** Opening EXCERPT TO READ block **

SearchSummit SearchSummit Home

Two Categories of Search Engine Marketing

I have referred to two general categories of search engine marketing: "Pay-per-click" (PPC) services, and Organic search - the "free" listings on the main part of the search results pages.

Pay-Per-Click (PPC) Ads

PPC services have several advantages:

  • They allow you to achieve prominent placement for an unlimited number of key word phrases.
  • You can achieve this placement within hours of setting up your account. It would take a long time for a new site to achieve such prominence in the organic (free) listings.
  • Your ad is displayed when someone searches on one of your keywords (an "impression"), but you don't pay unless they click on the ad (a "clickthrough") and land on one of your site's "landing pages."
  • You have tight control over how much you will spend per click, per day, per month, etc.
  • If your site offers on-line shopping or some sort of action step such as signing up for a newsletter, you can take advantage of "conversion tracking" to see how well each keyword and ad is performing - i.e., whether your return on investment (ROI) is adequate. If your intended response is to elicit a phone call, it may be harder to track ROI, but it is still possible.

In some cases, I set up extensive pay-per-click programs, covering a large collection of products. In other cases, we may proceed more cautiously, setting up one adgroup, seeing how well it performs, and fine-tuning it before setting up another.

There are hundreds of PPC services. Most of them are worthless and many are total rip-offs. The three biggest worthwhile ones are Google Adwords, Yahoo Search Marketing, and Microsoft Adcenter, in that order. I usually set up the first two, and sometimes the third. Facebook now runs PPC ads and allows for precise demographic targeting, since Facebook knows so much about its members.

These services syndicate their ads to other sites. For instance, Google Adwords ads are also shown on Ask.com, Netscape, AOL, USA Today, The Washington Post and over 50% of the Media Metrix Top 100 sites that show advertising—sites that reach over 80% of U.S. Internet users.

** Closing EXCERPT TO READ block **

WHAT IS REQUIRED:
Transcribe the stretch of the search engine marketing page from "Two Categories of" through "organic (free) listings.".

** Opening SUPPLIED DATA block **

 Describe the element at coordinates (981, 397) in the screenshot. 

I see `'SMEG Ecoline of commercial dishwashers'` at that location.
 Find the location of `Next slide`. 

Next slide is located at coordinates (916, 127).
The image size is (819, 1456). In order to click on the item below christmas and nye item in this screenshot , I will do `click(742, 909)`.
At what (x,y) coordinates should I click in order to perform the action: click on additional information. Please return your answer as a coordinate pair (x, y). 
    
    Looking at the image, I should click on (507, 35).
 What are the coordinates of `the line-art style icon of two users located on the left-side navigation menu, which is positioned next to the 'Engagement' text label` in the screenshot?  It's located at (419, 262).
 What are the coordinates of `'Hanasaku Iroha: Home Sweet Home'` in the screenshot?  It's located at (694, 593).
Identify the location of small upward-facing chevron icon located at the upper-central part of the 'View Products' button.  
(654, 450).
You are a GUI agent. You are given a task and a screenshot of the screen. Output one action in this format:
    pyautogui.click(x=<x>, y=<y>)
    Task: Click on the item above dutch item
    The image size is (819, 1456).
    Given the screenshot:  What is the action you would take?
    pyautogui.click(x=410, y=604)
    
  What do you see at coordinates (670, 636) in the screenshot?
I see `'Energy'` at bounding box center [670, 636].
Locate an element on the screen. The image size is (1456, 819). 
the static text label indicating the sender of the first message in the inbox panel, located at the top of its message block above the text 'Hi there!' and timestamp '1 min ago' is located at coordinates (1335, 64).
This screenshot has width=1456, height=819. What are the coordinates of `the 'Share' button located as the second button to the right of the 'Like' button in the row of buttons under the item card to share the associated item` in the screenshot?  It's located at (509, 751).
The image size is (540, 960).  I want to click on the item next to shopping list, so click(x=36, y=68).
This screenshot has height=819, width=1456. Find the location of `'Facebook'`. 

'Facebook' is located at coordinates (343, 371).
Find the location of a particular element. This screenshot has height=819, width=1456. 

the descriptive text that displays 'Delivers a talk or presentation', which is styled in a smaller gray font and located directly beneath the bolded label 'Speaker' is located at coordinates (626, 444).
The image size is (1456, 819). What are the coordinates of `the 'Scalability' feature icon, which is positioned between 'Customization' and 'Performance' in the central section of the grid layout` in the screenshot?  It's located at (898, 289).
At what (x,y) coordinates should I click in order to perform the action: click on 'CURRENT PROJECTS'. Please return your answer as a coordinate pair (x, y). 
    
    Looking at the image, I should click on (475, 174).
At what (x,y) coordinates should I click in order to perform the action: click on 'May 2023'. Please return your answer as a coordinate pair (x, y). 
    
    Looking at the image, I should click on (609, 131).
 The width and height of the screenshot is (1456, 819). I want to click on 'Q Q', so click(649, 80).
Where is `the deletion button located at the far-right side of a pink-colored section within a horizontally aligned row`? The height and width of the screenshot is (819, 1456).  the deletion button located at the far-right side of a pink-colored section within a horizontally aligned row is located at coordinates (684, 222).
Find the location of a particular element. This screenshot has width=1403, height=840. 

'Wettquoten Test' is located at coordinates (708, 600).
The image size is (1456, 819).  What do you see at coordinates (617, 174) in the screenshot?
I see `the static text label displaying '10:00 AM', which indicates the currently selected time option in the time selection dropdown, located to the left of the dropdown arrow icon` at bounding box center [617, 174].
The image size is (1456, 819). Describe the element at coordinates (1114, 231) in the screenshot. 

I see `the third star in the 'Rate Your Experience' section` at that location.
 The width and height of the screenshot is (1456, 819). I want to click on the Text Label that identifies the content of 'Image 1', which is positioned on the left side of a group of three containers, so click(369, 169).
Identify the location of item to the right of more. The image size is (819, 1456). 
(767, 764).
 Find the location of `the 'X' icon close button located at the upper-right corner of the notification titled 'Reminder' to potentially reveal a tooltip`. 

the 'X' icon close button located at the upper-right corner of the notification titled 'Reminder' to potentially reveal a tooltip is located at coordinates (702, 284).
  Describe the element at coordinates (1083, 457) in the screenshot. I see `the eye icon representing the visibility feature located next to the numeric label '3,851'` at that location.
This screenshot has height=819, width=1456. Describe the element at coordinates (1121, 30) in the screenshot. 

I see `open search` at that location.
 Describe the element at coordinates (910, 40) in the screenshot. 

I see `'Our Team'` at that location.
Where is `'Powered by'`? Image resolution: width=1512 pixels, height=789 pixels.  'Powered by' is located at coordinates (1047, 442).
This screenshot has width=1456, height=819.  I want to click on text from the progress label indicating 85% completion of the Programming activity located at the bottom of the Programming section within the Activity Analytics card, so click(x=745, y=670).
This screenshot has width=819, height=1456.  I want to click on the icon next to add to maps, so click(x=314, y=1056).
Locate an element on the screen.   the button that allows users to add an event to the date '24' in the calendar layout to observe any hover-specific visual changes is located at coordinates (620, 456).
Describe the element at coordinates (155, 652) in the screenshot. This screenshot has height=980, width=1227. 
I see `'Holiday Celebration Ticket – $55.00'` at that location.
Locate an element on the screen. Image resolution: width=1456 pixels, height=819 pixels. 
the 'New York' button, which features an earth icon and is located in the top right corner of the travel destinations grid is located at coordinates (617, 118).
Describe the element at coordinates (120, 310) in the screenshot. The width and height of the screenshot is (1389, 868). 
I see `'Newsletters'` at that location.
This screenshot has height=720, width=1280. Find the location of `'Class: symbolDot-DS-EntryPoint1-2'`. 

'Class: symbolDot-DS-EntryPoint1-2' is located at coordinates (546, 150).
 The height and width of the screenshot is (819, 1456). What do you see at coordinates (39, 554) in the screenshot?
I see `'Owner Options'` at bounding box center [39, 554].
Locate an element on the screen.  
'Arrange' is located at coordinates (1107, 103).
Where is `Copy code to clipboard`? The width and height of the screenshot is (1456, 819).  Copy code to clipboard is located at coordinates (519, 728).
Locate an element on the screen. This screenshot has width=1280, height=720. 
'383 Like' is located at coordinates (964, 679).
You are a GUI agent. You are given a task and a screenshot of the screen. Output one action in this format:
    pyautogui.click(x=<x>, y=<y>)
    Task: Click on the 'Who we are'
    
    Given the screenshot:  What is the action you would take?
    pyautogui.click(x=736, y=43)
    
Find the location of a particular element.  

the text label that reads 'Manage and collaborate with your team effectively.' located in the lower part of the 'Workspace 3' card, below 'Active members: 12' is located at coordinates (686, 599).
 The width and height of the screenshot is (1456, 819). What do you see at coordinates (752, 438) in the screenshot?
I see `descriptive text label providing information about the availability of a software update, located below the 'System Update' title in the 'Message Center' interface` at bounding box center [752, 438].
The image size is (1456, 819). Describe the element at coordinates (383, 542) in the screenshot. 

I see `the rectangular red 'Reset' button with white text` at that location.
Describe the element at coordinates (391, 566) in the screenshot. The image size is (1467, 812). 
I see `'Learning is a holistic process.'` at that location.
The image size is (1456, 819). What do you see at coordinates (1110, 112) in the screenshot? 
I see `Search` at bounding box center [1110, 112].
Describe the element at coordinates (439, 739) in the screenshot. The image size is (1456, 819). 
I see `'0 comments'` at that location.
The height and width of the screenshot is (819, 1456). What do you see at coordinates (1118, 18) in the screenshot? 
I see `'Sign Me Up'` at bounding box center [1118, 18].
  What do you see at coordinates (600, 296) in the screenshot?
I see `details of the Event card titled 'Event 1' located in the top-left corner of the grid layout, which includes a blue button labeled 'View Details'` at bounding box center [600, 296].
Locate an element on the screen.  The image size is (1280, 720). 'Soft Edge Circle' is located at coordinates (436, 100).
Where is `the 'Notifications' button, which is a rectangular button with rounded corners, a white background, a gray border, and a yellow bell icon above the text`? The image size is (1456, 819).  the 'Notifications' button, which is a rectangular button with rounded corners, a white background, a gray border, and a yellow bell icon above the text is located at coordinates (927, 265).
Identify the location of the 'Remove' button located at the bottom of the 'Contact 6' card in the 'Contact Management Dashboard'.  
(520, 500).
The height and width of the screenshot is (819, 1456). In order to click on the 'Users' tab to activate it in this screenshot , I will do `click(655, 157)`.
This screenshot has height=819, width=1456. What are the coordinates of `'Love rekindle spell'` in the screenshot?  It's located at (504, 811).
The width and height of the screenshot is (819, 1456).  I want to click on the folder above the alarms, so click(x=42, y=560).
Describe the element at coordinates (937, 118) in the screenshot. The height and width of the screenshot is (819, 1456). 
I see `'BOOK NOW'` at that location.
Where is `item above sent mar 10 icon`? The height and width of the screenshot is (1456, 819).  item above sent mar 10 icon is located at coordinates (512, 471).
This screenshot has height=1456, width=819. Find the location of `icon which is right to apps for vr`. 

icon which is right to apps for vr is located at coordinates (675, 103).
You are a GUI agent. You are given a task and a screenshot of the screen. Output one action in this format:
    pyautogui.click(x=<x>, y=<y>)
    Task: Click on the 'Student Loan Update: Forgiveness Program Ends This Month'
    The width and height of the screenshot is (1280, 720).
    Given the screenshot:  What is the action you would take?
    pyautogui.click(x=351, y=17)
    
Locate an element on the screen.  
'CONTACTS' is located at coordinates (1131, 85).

** Closing SUPPLIED DATA block **

WRITTEN SOLUTION:
Two Categories of Search Engine Marketing

I have referred to two general categories of search engine marketing: "Pay-per-click" (PPC) services, and Organic search - the "free" listings on the main part of the search results pages.

Pay-Per-Click (PPC) Ads

PPC services have several advantages:

  • They allow you to achieve prominent placement for an unlimited number of key word phrases.
  • You can achieve this placement within hours of setting up your account. It would take a long time for a new site to achieve such prominence in the organic (free) listings.